I ran up the stairs to find my eight year olds’ knitted hat to keep his head warm during the chilly night ahead at soccer practice. Father and son stood at the bottom pleading with me to hurry or else they would be late.
“What about your blue kufi, Zayd? It will just as easily keep your head warm.” My son looked down at his cleats, avoiding eye contact.
The frantic mood at the bottom of the stairs turned to silence.
Zayd replied in a low voice, “I don’t want to.”
“Why?” I asked.
“No one knows what that is.”
“So, you do” I shot back. “Be proud of who you are.”

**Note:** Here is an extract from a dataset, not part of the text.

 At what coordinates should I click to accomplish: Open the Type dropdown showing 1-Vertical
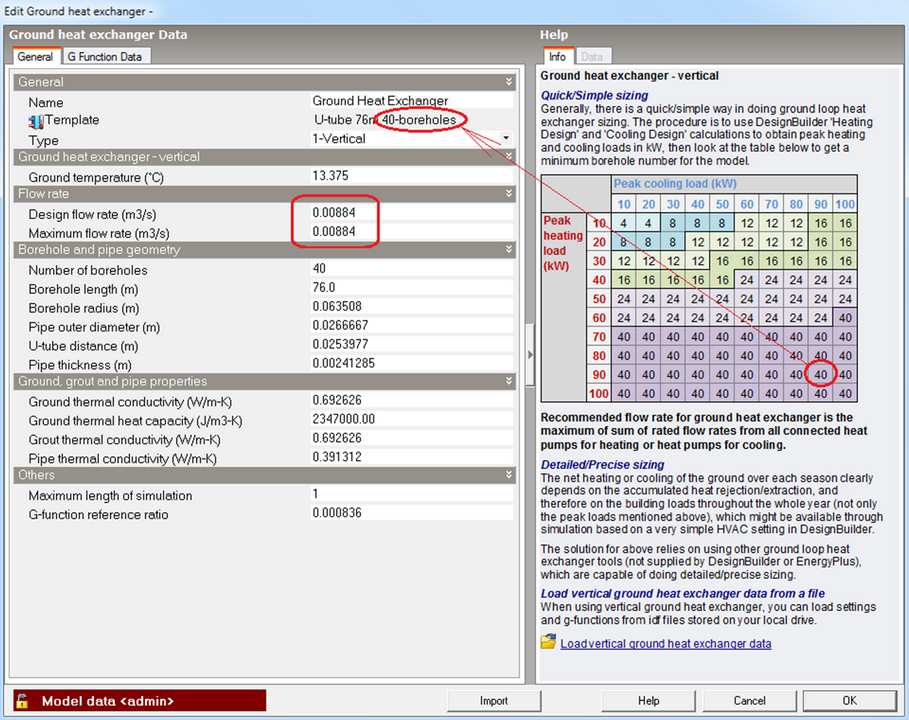[506, 138]
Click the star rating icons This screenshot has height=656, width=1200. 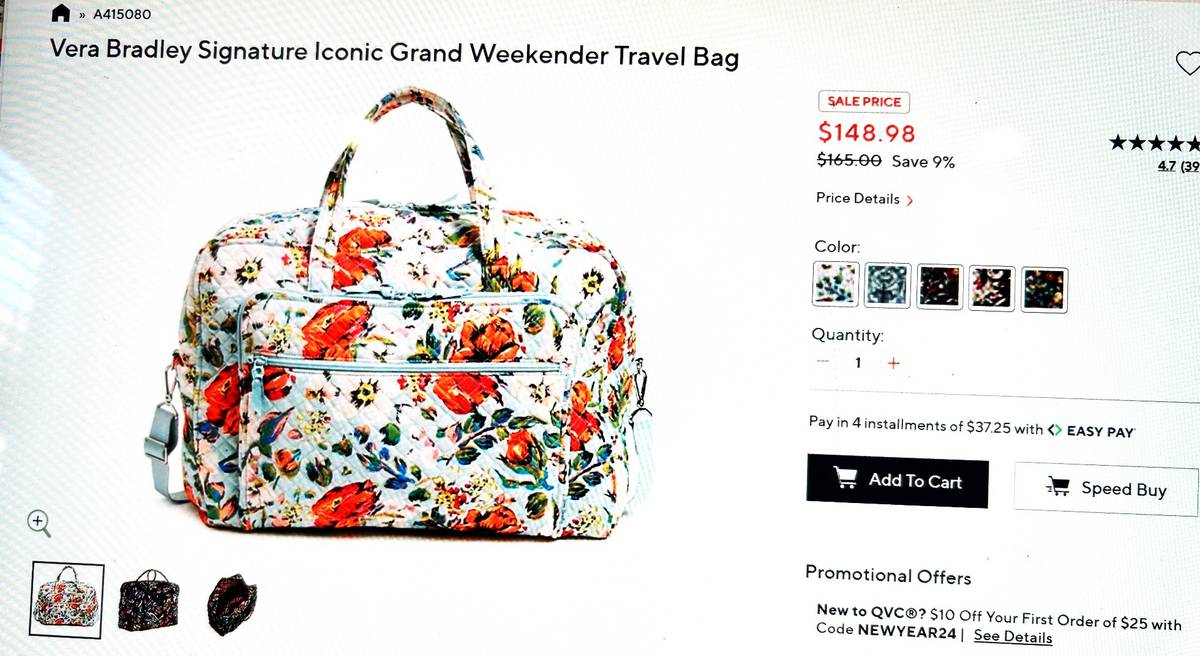[1155, 143]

Zayd responded, “Zinedine Zidane doesn’t wear a kufi on the field and he’s a Muslim.”
Meanwhile my husband shot me a look, the look that says, “Please, just drop it.”
I sighed. My son loves to wear his kufi on homeschool field trips with his young Muslim brothers. That is the extent of his fealty to this outward symbol of our Islamic faith.
He is well liked on the team and loves the game. When he is close to the net, his team members call out “shoot, ‘Z’, shoot.” They call him “Z” for short; he likes that too. I like the name on his birth certificate.
“So, what about my hijab? I’m not shy to wear it at your games. Does it bother you?” I called down to him.
He replied, “It is different for girls, Mama, everyone knows that Muslim girls wear hijab, so it’s normal.”
I grew up a white Protestant child in a white Protestant-dominated small town. His father grew up as a Muslim in a Muslim-dominated town. We cannot relate what it is like to grow up as a minority. Sometimes I wish I had that card to play…if only to say, “I understand, I’ve been there too, you’ll be all the better for it, just like me.”
I almost spouted out a Muslim pride pep talk, and then hesitated. The heart of that message doesn’t always resonate if his imagination goes wild with thoughts of freckly-faced peers heckling him.
I said, “Zayd, you are an American, don’t be ashamed of your American heritage. Be grateful for what you are!” He looked up at me; I had his attention; his expression turned quizzical.
I continued, “You are part of a strong tradition of people who practice their beliefs faithfully even if those beliefs are not all the same….Many struggled for this….It is an American value and it is a Muslim value to be true to yourself.”
Zayd parted quietly out of the house…no trace of a kufi, though.
I did not score a win, I pouted to myself after they were gone. Still, we did not express disappointment that he did not answer my battle cry. At the night’s end his father and I leaned down as usual for a goodnight farewell kiss on the cheek.
The next evening he prepared for a Cub Scout den meeting. We poured over the handbook noting the list of accomplishments for earning the next badge. We came to an item which asked the child to list a way to help his church, synagogue or “mosque.” I suggested he write about the upcoming bake sale at the masjid. Zayd pointed out that non-Muslims only use the word “mosque;” that they do not know that Muslims more commonly refer to it as a “masjid.” He decided to use the word “mosque” as well in his sentence because he said, “I don’t want the other kids to say it’s strange because it’s a different word they don’t know.”
Here we go again, I cried to myself, but I commiserated that at least he is honest with me which helps to understand his perspective.
I explained that while he had one way of looking at it, more likely the other kids would think it is interesting to discover a new word. I reiterated that it is a teaching opportunity. My son didn’t acknowledge either way and continued to scan the pages for more achievements. Another episode of banging my head against a concrete wall, I lamented to myself.
Just before heading out, he gave me the book to sign off on several items. I came back to the earlier page; there it read: “I can help with the bake sale this winter to give money to the masjid.”
“You wrote ‘masjid,’” I pointed out.
“I know,” he said simply, and a wide grin grew across his face.
I grinned back and wrapped my arm around his shoulders and pulled him in tightly.
The soccer game was the following Saturday; they faced an undefeated team. Zayd came ready for a good play, vowing to win, and engrossed in his own battle cry. He still bore no interest in sporting a kufi; he would rather have a head chill. Our team did get their big win. The kids jumped up and down and reveled in the moment. We parents were equally elated. Zayd came to me, “Mama, I said Bismilliah, AllahuAkbar before I made a goal, every time!”
In his own way, I understood, on his own turf. I felt an outcry of relief quivering inside. He’d won more than just the game. He claimed a piece of himself, closer now to being fully integrated within.
The best I can do is make sincere du’a for strength and wisdom on this journey. When the situation is appropriate, I can let go, nurture and love my children through the thickets and easy strolls….no matter. AllahuAkbar. God is Great.
Danette Zaghari-Mask is a Muslim homeschooling “mama,” attorney and activist, from many generations of Florida natives. She draws sweet joy and humor from nurturing her family’s shared Southern American and Maghrebi heritage. She lives in Maryland with her husband, daughter and two sons.